(Items from a dataset)
= Beginning of Section =

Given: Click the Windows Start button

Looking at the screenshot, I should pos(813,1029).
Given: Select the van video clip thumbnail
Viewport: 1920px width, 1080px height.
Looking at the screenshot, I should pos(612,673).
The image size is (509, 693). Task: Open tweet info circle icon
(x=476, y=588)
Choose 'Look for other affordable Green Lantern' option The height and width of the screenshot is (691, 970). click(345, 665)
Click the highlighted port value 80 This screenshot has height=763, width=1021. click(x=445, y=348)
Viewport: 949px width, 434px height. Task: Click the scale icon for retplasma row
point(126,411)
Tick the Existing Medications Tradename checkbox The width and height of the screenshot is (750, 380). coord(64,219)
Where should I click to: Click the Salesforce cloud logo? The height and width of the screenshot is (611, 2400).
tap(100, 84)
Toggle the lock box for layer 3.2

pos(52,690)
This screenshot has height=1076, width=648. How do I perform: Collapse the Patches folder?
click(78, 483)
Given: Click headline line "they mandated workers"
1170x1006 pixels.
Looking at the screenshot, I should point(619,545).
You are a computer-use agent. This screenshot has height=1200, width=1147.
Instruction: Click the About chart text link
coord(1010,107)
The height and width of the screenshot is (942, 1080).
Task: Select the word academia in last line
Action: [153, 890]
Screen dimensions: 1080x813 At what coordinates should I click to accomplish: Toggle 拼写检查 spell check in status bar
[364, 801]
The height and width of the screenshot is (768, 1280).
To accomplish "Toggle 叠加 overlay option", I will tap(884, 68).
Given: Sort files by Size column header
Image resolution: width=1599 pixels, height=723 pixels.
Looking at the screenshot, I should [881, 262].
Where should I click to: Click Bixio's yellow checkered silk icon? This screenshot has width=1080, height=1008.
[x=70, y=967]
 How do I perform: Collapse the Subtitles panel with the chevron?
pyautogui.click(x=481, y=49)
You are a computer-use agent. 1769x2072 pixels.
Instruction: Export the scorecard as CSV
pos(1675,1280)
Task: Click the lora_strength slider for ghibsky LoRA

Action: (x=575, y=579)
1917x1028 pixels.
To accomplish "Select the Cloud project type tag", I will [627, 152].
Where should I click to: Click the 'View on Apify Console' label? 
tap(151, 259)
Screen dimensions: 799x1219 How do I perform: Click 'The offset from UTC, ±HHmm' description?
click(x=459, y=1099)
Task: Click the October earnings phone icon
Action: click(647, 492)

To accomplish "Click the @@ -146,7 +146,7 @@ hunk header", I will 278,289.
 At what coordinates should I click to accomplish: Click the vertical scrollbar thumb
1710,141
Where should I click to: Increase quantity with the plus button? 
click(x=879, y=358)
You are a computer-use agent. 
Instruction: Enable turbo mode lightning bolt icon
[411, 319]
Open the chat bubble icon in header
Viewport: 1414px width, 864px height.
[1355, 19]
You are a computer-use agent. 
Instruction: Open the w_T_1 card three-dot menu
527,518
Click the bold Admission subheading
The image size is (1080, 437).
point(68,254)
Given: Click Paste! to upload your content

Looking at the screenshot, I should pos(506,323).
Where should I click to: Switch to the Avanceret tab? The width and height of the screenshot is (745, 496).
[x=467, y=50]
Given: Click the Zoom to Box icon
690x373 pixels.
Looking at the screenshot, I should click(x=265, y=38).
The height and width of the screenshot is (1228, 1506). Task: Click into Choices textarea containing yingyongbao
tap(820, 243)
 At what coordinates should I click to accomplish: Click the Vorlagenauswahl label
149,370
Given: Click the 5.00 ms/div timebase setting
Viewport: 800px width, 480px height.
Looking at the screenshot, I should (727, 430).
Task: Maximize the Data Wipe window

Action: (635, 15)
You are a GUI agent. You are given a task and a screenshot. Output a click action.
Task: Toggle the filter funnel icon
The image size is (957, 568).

= End of Section =

The answer consists only of the lines from the one containing "690x373 pixels." to the end of the records, each written out exactly.

690x373 pixels.
Looking at the screenshot, I should click(x=265, y=38).
The height and width of the screenshot is (1228, 1506). Task: Click into Choices textarea containing yingyongbao
tap(820, 243)
 At what coordinates should I click to accomplish: Click the Vorlagenauswahl label
149,370
Given: Click the 5.00 ms/div timebase setting
Viewport: 800px width, 480px height.
Looking at the screenshot, I should (727, 430).
Task: Maximize the Data Wipe window

Action: (635, 15)
You are a GUI agent. You are given a task and a screenshot. Output a click action.
Task: Toggle the filter funnel icon
The image size is (957, 568).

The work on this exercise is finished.